Our top health watchdog has warned those engaging in outdoor pursuits over the coming months to be vigilant in checking for, and protecting against the tick bites which spread Lyme disease.
These ticks are known to be more prevalent during the summer months, and with people heading out on walks, cycles and camping trips, the HSE has issued advice on how to boost your protection.
According to a special announcement released this week, these tick bites can be prevented by:
- Wearing long trousers, shoes, and long-sleeved tops
- Using an insect repellent, such as DEET (if you are pregnant, it is recommended that you consult with your pharmacist first)
- Checking your skin, skin folds and hair for ticks at the end of a day out
- Removing any ticks from your skin
- Checking your dog, if they have been out walking with you
While some cases of infection may produce no symptoms at all, the HSE has warned people to be vigilant if they develop a skin rash or flu-like symptoms.

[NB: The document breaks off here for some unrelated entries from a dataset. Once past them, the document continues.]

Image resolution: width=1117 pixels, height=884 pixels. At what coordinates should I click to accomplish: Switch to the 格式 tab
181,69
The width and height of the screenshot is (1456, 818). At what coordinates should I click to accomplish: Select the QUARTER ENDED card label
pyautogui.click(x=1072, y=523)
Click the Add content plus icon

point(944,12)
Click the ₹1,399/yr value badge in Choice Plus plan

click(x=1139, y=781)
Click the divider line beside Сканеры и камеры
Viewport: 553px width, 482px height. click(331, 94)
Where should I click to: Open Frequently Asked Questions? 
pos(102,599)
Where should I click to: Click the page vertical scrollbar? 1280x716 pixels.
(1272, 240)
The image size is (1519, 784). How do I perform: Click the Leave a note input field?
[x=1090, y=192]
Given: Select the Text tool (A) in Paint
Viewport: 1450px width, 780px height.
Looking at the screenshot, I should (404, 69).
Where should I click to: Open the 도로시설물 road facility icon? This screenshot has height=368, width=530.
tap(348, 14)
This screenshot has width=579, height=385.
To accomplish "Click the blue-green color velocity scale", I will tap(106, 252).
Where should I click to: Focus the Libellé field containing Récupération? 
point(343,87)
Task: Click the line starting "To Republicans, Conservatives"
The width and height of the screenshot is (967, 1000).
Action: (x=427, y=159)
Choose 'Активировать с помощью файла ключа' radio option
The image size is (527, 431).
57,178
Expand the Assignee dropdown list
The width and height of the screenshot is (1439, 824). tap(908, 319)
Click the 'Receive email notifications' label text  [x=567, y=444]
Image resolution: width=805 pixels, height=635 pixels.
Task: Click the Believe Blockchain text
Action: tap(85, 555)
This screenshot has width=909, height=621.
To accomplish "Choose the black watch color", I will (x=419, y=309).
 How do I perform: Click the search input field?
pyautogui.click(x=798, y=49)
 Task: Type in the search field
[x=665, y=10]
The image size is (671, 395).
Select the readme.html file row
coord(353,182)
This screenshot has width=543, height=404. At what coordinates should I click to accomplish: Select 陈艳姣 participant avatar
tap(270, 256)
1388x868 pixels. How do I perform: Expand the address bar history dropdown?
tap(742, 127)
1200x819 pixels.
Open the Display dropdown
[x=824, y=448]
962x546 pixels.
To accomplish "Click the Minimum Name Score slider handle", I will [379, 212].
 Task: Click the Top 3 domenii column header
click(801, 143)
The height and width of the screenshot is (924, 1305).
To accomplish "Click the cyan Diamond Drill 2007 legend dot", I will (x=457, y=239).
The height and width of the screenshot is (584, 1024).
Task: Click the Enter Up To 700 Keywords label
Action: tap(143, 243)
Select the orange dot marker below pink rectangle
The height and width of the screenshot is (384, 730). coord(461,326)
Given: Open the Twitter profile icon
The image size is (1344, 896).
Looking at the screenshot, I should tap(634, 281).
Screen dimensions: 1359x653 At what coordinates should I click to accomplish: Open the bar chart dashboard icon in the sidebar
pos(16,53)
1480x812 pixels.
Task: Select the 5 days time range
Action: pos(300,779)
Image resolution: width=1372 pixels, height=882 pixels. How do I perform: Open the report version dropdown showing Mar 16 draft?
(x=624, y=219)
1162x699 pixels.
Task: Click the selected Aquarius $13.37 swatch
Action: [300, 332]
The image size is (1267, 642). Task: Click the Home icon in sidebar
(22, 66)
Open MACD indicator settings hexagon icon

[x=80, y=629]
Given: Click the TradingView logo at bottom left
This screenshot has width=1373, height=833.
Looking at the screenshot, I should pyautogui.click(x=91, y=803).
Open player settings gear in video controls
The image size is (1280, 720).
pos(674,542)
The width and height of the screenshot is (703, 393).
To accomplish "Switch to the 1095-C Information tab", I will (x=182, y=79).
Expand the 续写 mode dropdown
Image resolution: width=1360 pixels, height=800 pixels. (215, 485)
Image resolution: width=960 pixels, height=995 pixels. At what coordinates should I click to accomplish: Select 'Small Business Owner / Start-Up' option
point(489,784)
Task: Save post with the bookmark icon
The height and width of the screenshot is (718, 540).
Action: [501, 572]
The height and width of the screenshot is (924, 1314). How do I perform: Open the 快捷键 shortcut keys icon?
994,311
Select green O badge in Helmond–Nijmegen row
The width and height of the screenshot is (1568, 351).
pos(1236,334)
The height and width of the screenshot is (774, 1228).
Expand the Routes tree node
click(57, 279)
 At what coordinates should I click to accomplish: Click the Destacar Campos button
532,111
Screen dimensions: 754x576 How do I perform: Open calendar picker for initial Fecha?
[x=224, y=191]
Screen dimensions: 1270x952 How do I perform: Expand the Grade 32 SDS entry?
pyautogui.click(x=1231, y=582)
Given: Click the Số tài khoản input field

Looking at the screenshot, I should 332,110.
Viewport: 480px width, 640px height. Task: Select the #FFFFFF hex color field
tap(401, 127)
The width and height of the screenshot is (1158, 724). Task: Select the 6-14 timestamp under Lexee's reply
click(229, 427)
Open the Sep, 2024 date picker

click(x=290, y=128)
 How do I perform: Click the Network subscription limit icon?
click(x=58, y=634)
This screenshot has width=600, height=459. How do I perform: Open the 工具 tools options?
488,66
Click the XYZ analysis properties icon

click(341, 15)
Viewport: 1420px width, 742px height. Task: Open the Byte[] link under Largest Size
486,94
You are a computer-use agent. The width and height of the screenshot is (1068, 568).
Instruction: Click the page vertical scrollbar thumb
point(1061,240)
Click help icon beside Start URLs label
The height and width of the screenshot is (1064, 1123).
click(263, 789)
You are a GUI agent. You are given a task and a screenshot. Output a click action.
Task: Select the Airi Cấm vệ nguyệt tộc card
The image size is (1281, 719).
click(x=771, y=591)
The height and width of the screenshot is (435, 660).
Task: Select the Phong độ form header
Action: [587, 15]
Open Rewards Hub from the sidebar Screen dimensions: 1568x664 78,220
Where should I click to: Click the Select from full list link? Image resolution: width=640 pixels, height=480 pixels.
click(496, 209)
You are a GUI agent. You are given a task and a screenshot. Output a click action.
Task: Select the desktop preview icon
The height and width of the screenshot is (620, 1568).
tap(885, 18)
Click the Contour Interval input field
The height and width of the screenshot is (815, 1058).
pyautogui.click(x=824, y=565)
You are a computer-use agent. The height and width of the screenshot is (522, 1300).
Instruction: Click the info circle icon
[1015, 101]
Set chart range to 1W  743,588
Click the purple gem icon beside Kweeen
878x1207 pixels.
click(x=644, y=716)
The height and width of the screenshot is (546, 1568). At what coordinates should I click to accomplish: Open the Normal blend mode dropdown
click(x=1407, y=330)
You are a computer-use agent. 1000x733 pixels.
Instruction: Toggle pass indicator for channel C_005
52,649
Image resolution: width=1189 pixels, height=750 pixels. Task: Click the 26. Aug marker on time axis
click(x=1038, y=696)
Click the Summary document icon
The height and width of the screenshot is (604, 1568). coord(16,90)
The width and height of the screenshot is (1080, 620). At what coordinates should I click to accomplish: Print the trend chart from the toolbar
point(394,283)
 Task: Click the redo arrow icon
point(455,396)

Lyme disease, if left untreated, can result in neurological problems, heart issues, joint pain and severe fatigue. If you have any concerning symptoms, you are asked to contact your GP immediately.
Commenting on the importance of spreading this message of awareness, Dr Paul McKeown of Public Health Medicine said: “Lyme disease has been notifiable in Ireland since 2012 and, since then, there have been between eight and 18 cases notified in Ireland each year.”
"However, as many people will not be aware that they are/have been infected or may not seek medical help when unwell, the true incidence of Lyme disease is not accurately known. It is likely that there are at least 50-100 cases in Ireland every year," he added.